B. There is mounting concern for the personal safety of Pakistani leader General Pervez Musharraf and the fate of his government.
The pressure and threats against Musharraf and his administration are coming not only from the Pakistani street but also from the Pakistani armed forces and military intelligence. US officers posted in Pakistan praise Musharraf and his top aides for his courteous treatment and excellent cooperation, but they cannot say the same for the Pakistani officer corps. Sources tell debkafile that the fire that burned down the Pakistani general staff building in Rawalpindi on October 10 was not set by anti-American protesters, as first thought. Pakistani military intelligence officers set the blaze themselves, hoping to destroy evidence of intelligence cooperation – not only between Pakistan and the Taliban, but also between Pakistan and bin Laden himself.
That cooperation continued right up to the start of the US military campaign in Afghanistan. The big question now is how far are these Pakistani officers – who were in contact with bin Laden and his men – willing to go to cooperate with the Americans and Musharraf, and at what point will they decide that this “collaboration” jeopardizes their own lives.

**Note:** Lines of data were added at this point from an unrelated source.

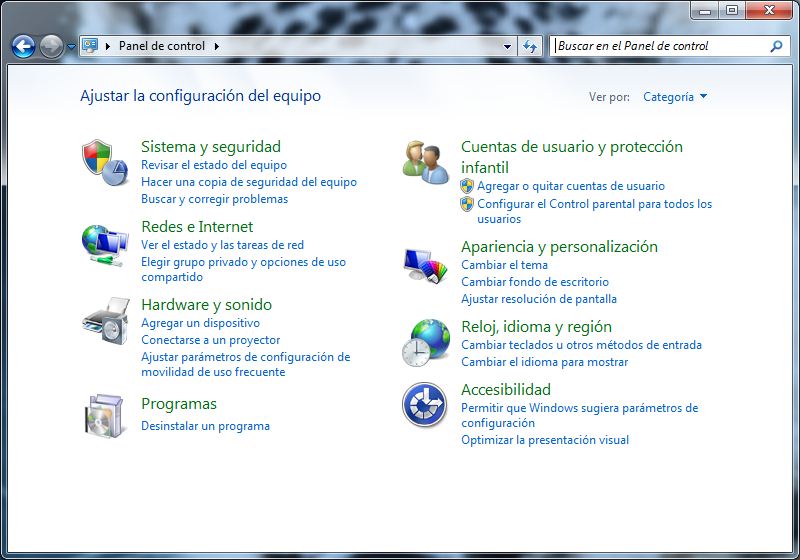Expand the arrow after Panel de control breadcrumb
This screenshot has width=800, height=560.
(216, 46)
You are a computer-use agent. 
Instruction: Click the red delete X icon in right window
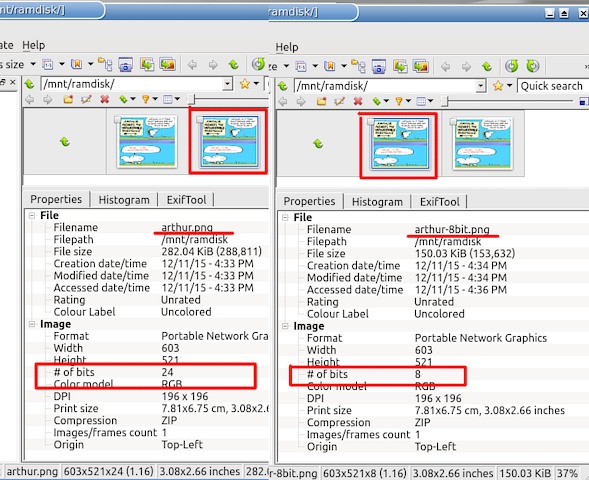point(358,101)
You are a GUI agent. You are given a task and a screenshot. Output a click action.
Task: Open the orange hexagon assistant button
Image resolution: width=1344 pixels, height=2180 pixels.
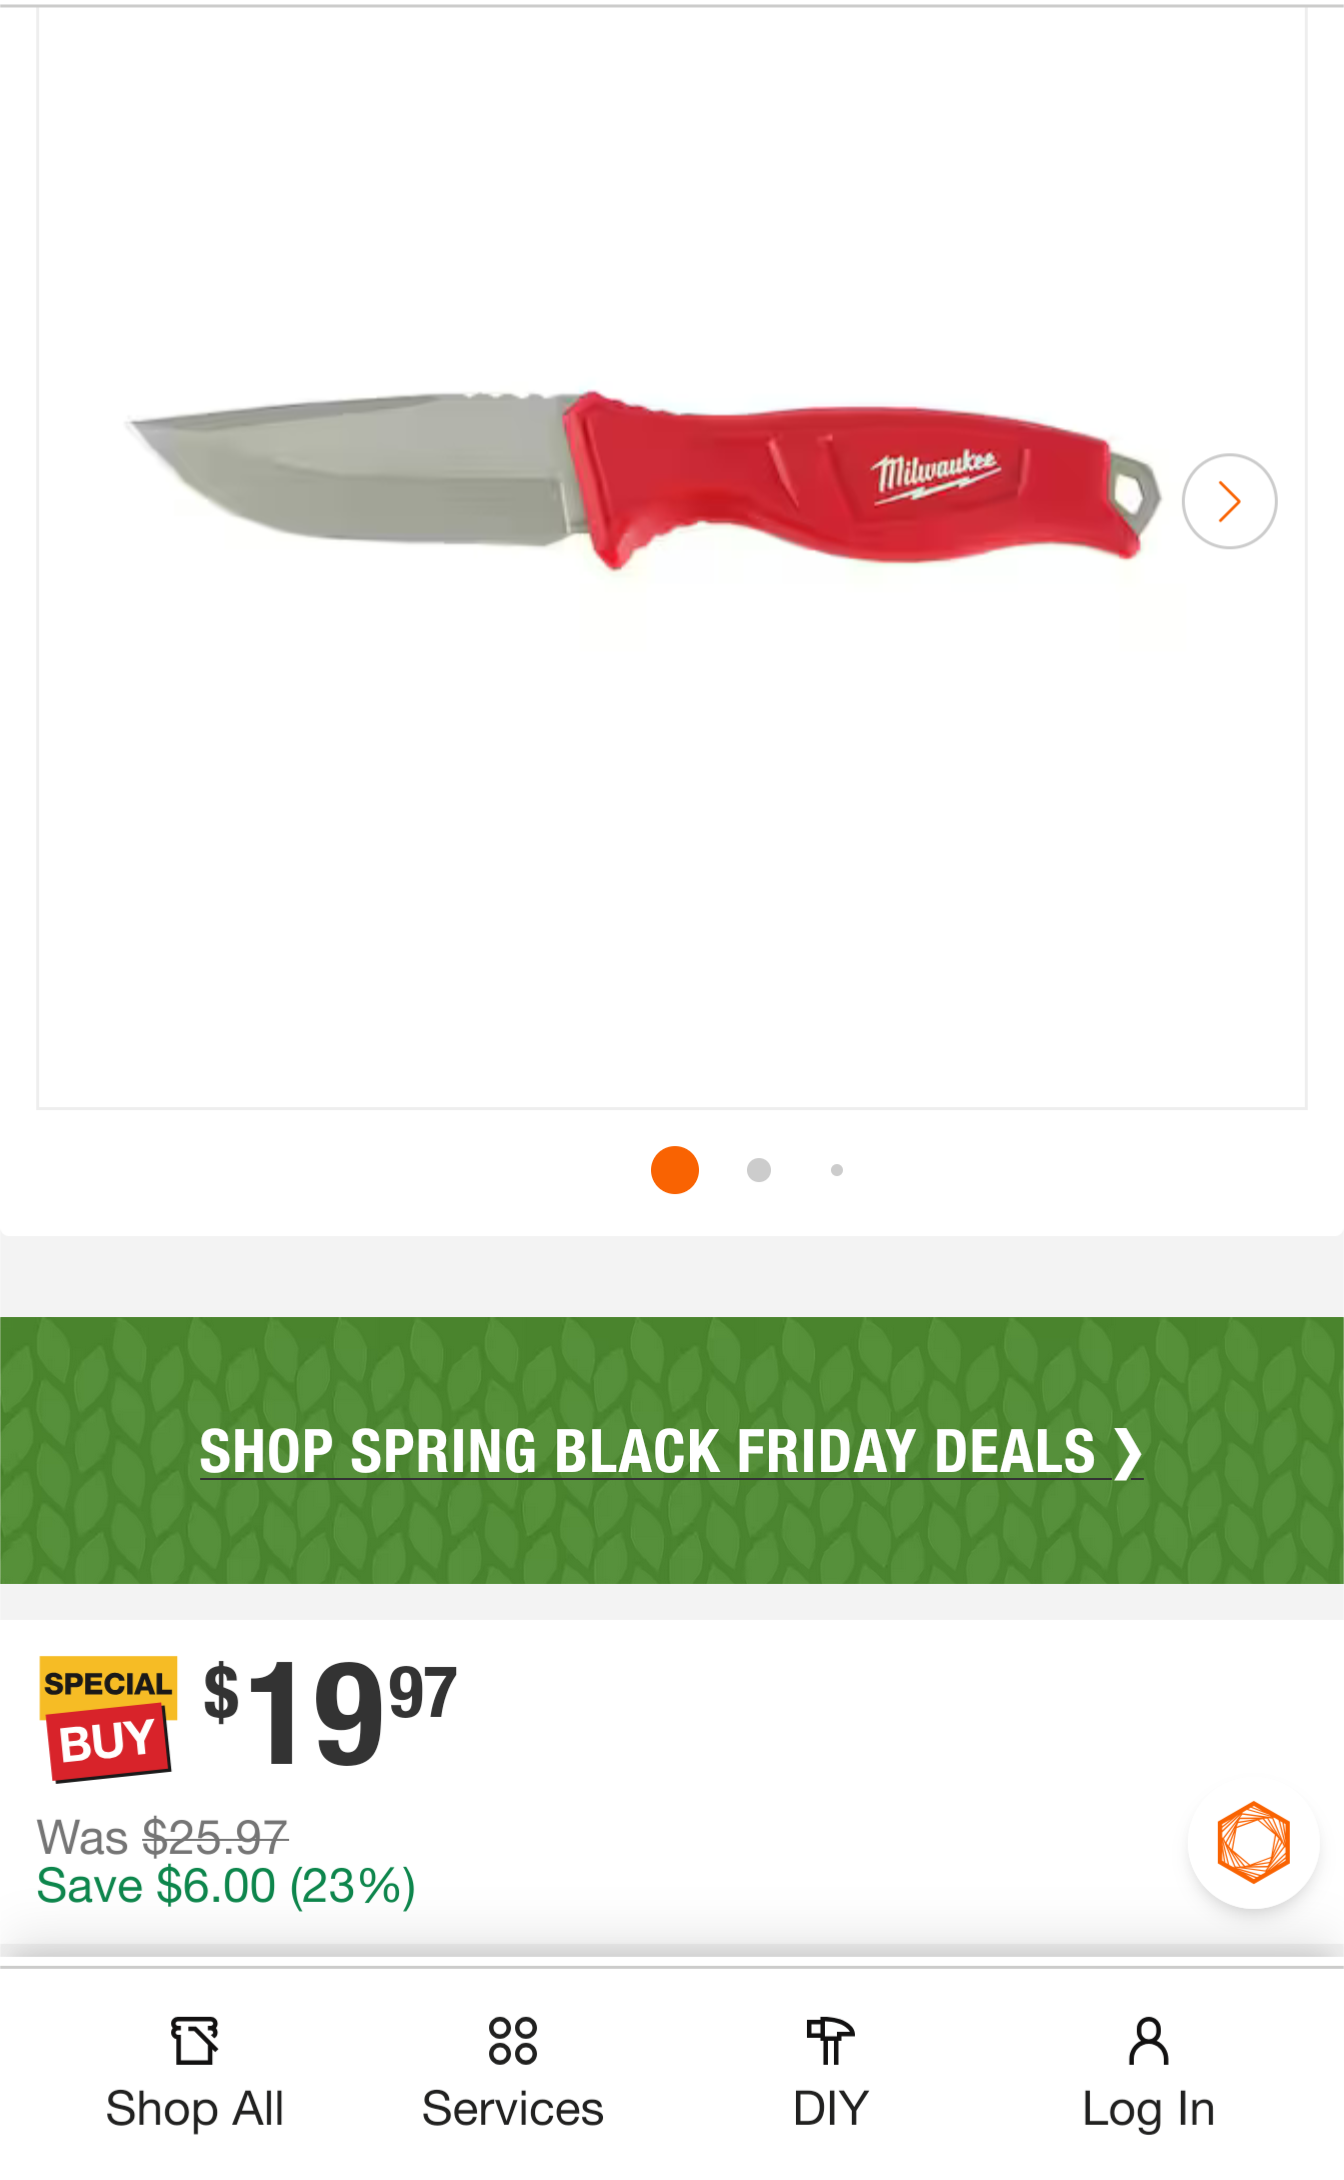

C. This key point relates to Russian president Vladimir Putin’s moves in the field.
Putin arrived in Dushanbe, the capital of Tajikistan after the APEC summit and immediately sat down with Tajikistan president Imomali Rakhmonov and Burhanuddin Rabbani, the last president of Afghanistan and the current head of the Northern Alliance, in another forum. The trio ended their conference by signing a statement declaring that the Afghan crisis must be settled through political means.
Northern Alliance supreme commander Fahim, who is of Tajiki descent, was present too. debkafile‘s military sources recall that Fahim, during the Russian occupation of Afghanistan in the 1980s, served in Afghan intelligence. His loyalty to the KGB and Red Army intelligence officers is true blue. Because of his background, the Americans have avoided backing him openly or supplying his people with enough weapons to defeat the Taliban. They are even more suspicious of him than the Pakistanis, who are closer to the Taliban than to the Northern Alliance and regard Fahim as Moscow’s agent in Afghanistan.
Moreover, because of Moscow’s close military and economic relations with India, Pakistan does not even want to hear about the Northern Alliance playing a key role any post-war regime in Kabul.
President Putin appears to have persuaded President Bush when they met in Shanghai to revise his attitude toward the Northern Alliance, if he wants to win the war in Afghanistan. According to debkafile‘s sources in Hong Kong, Putin told Bush that Fahim’s Tajik ancestry guaranteed Tajikistan’s continued involvement in the Afghan campaign. Increasing numbers of Tajik soldiers have joined the Northern Alliance and Tajikistan has granted US and German forces almost unlimited facilities in its bases.
Putin personally vouched for the coordination of Northern Alliance military moves with Washington and promised to calm Pakistan’s suspicions the Alliance’s intentions.
But Pakistan can take little comfort from what transpired at the mini-summit in Dushanbe.
Several times during the conference, Rakhmonov called Rabbani the president of Afghanistan and Fahim its defense minister. Putin, who was present, did not demur or correct the Tajiki president, an occurrence that could exacerbate concerns in Islamabad and correspondingly influence the future military campaign in Afghanistan.